Long before smart AI destroys humanity, dumb robots will fundamentally and irrevocably change the world.

A first-ever humanoid robot factory will open soon, according to this story, and others are racing to compete for the opportunity to replace human workers with machines.

Things won’t move as fast nor as seamlessly or profitably as the companies and their financial backers hope — the innovations in tech hype have exceeded actual tech invention for quite some time now — but the news evidences a longstanding truth in robotics and automation:

Movement is as important is intelligence.

Let’s face it: Some of the work any of us does is kinda dumb, and for some it’s more than others. Simple and repetitive tasks don’t require much contemplation and experience expands the list of those activities. Other than the half-dozen geniuses who spend their every waking moment contemplating the cosmic constant, the rest of humanity is occupied doing stuff that’s at least sometimes if not often dull.

What makes us special isn’t what we know how to do such tasks but rather that we can get to them and accomplish them.

Something stuck under a couch? We can snake an arm under it, up to a point. Dive a car? Sure, as long as we stay awake and aware. Carry boxes from one spot to another? We depend on our arm strength. Run, jump, press, turn or otherwise effect change in the physical world?

We can do that.

The human form is uniquely ill-suited to any one action and perfectly configured for all of them. Our limits mean that the tasks we can accomplish are all but limitless, our imperfections the perfect tool for any need.

Industrial robots configured for specific tasks have been around for years; you’ve probably seen pictures of long articulated arms hovering over car assembly lines or, more recently, warehouse pallets that carry boxes.

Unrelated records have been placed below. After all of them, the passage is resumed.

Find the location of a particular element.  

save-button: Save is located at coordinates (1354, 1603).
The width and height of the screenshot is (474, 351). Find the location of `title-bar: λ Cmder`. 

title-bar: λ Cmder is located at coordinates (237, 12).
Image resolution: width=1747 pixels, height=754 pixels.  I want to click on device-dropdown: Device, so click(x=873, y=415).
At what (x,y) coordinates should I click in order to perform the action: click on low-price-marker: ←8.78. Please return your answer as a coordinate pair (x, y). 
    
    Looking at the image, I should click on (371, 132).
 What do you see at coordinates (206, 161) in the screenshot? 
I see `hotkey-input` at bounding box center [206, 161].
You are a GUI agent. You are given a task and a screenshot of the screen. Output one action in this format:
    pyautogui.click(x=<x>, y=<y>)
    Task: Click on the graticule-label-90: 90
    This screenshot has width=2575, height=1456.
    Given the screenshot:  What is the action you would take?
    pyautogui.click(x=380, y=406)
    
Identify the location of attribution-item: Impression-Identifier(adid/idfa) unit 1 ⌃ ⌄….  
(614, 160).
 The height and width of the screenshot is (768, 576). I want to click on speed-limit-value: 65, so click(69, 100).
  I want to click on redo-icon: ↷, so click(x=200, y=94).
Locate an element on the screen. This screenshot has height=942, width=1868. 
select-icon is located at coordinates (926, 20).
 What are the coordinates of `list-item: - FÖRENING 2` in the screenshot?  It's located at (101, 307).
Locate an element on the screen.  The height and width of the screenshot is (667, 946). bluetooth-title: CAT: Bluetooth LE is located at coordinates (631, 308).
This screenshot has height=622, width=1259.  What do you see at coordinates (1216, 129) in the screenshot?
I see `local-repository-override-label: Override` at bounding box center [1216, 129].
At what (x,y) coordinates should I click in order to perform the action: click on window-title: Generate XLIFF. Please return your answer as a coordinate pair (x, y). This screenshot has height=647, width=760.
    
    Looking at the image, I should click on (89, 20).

Spreadsheet programs that move numbers and online retail portals that actuate purchases are also tech that’s configured for doing a set number of things really, really well.

Bipedal robots, if and when they arrive, will make all of the dumb human tasks that they literally couldn’t get to before more accessible. This makes a general purpose robot far scarier than one designed for a limited number of actions.

It doesn’t have to be smart. It doesn’t have to be sentient or harbor angry thoughts about destroying humanity.

It just has to be no dumber than we are to take dumb tasks away from us once they can move as we do.

I’m all for the fantasy of a bipedal robot carrying my shopping bags for me or letting me ride on its shoulders so I can see above the crowd at a concert.

But then I shudder when I think of all the jobs that’ll disappear and, as those robots learn as they work, they’ll qualify to assume more of them.

The idea of Artificial General Intelligence (“AGI”) posits a machine someday that has the ability to think like a human being. I wonder if the era of Artificial General Movement (“AGM”) isn’t a far more real and immediate issue?